**Task to complete:** Make an exact copy of the lines from the one holding "882x866 pixels. Task: Click" through the end of the entries below, both ends kept, and of nothing else. Exclude pictures.

'''

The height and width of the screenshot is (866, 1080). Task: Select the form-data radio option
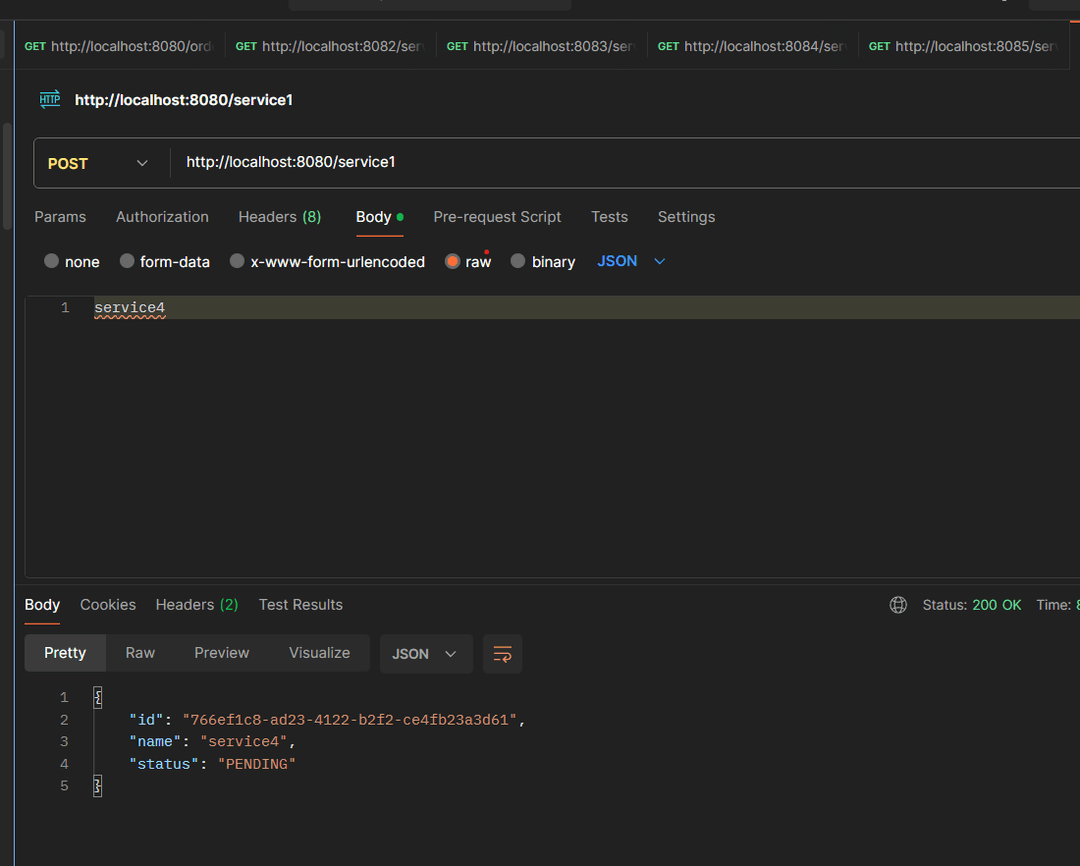pyautogui.click(x=127, y=261)
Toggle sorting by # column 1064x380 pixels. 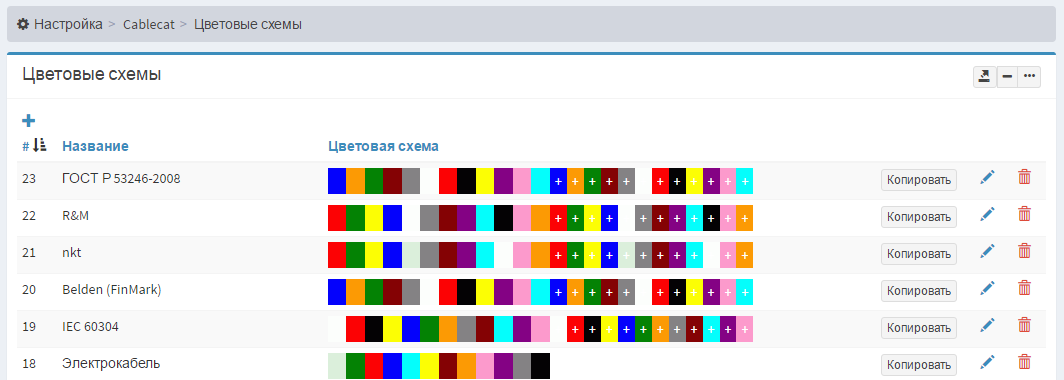(x=35, y=145)
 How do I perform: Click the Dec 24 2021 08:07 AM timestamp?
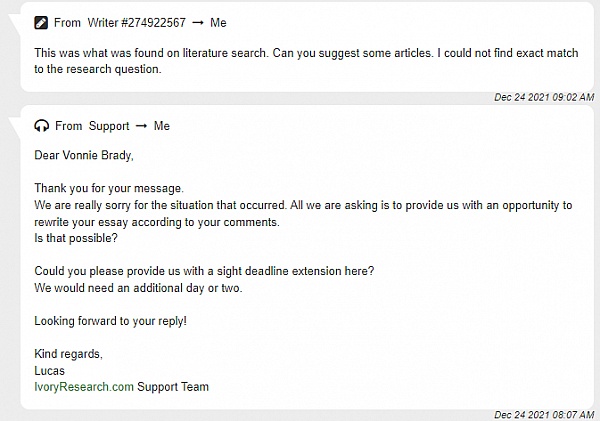[x=544, y=415]
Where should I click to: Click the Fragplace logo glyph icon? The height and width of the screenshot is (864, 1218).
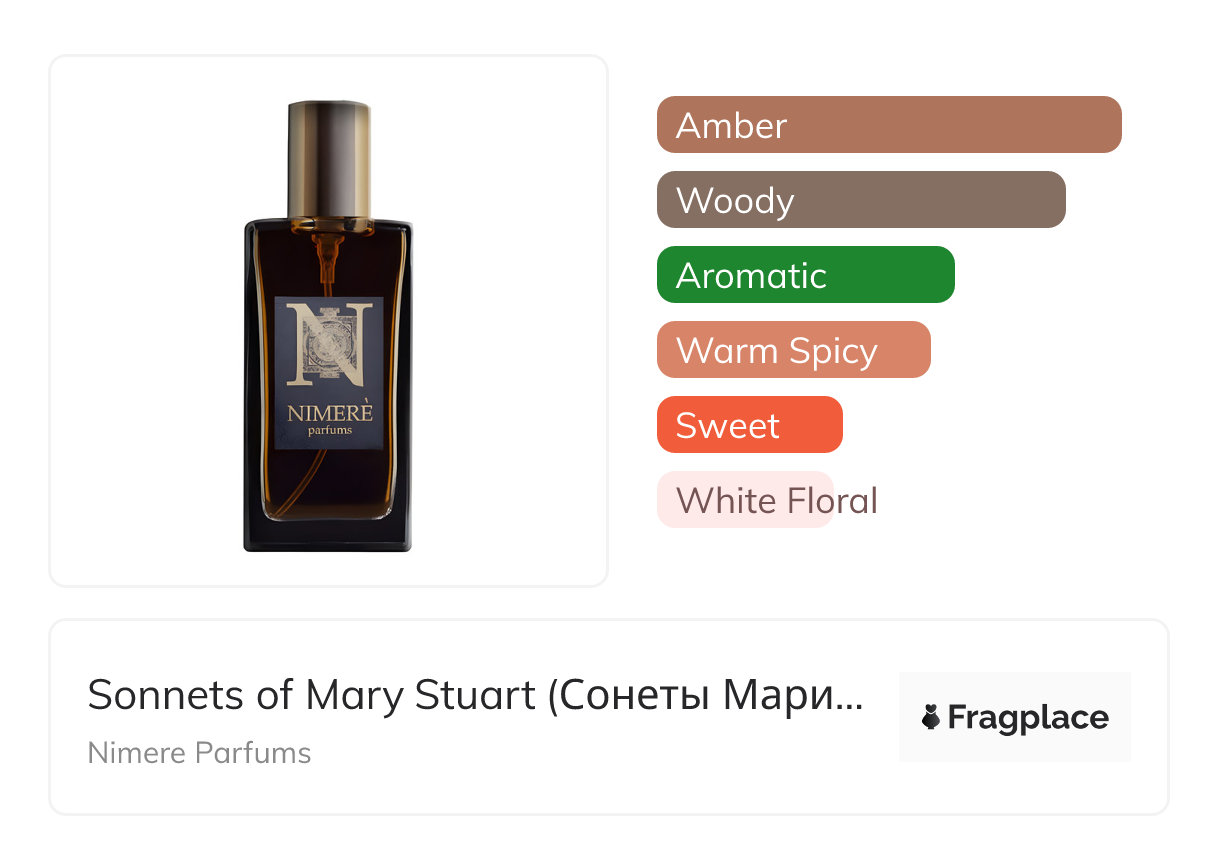[x=931, y=717]
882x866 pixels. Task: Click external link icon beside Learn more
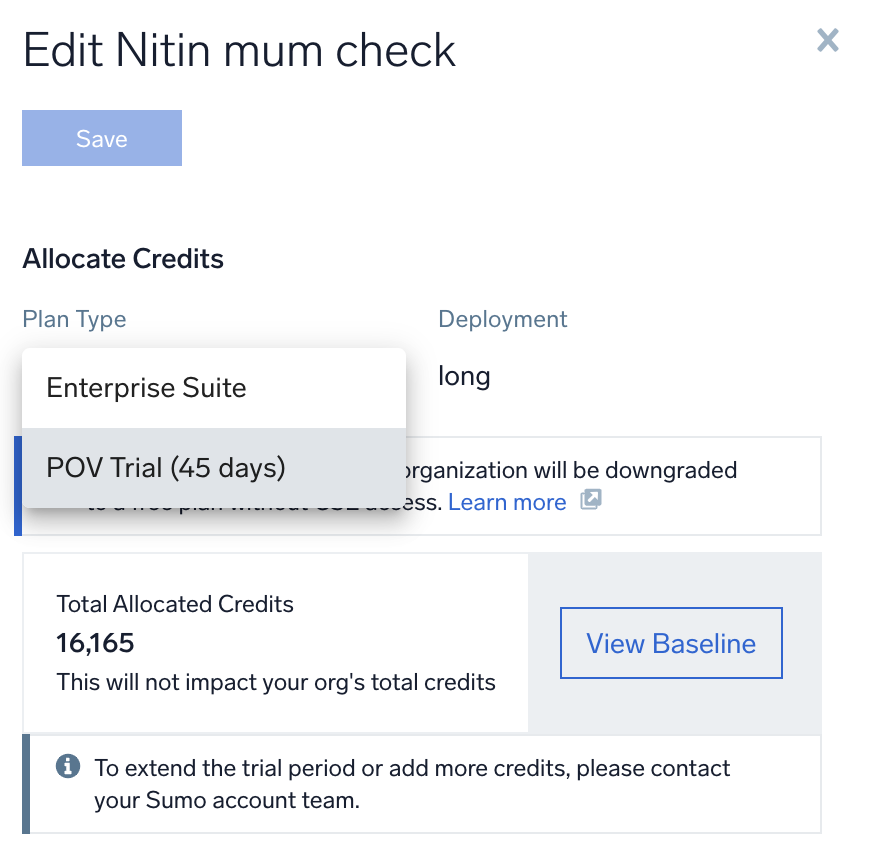(x=591, y=501)
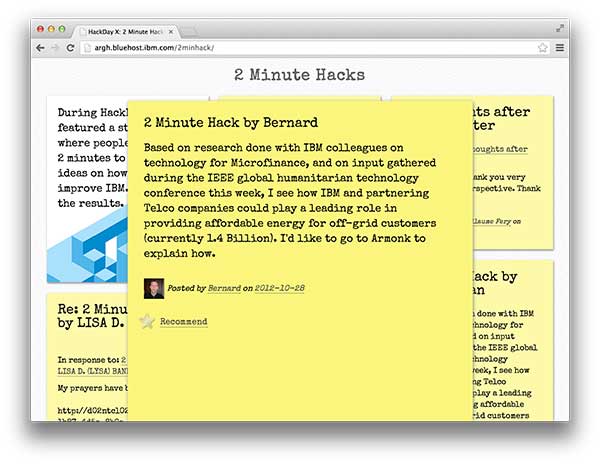
Task: Select the HackDay X: 2 Minute Hack tab
Action: point(125,31)
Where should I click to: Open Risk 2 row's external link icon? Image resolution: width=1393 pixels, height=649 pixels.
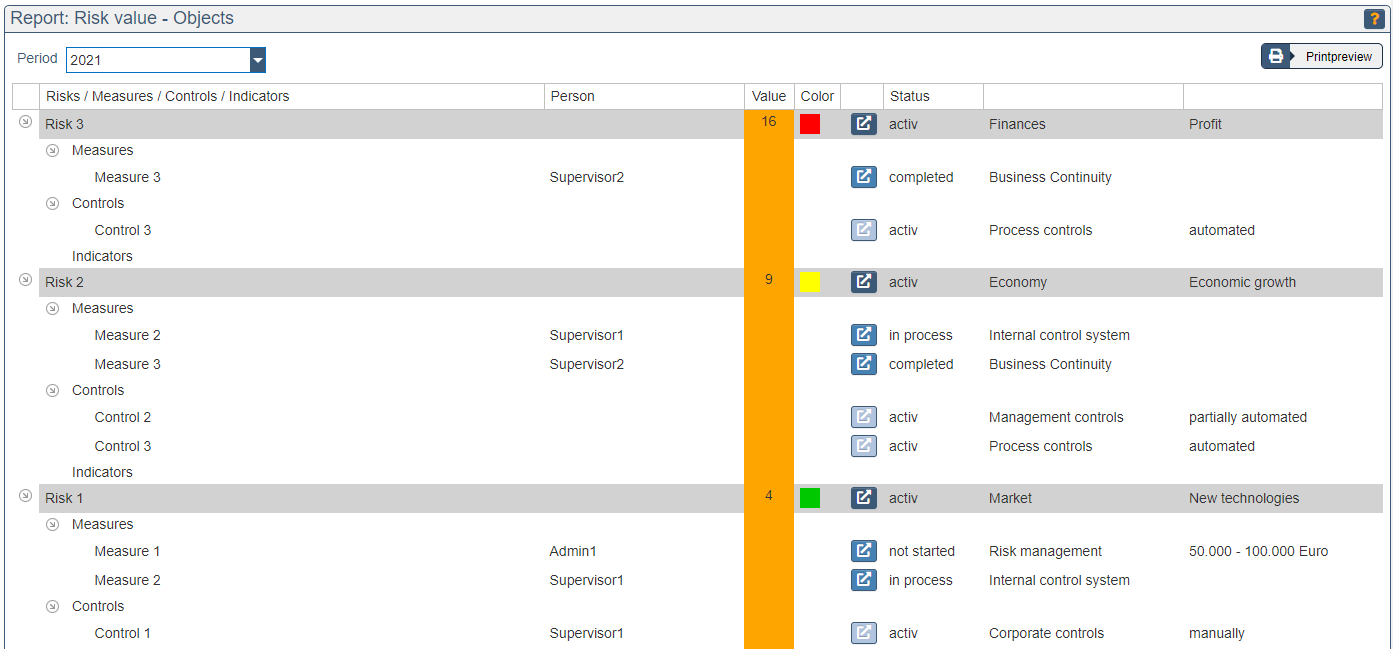(x=863, y=282)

'''

**Solution below:**
882x866 pixels. Task: Click external link icon beside Learn more
(x=591, y=501)
Task: Select the HackDay X: 2 Minute Hack tab
Action: point(125,31)
Where should I click to: Open Risk 2 row's external link icon? Image resolution: width=1393 pixels, height=649 pixels.
(x=863, y=282)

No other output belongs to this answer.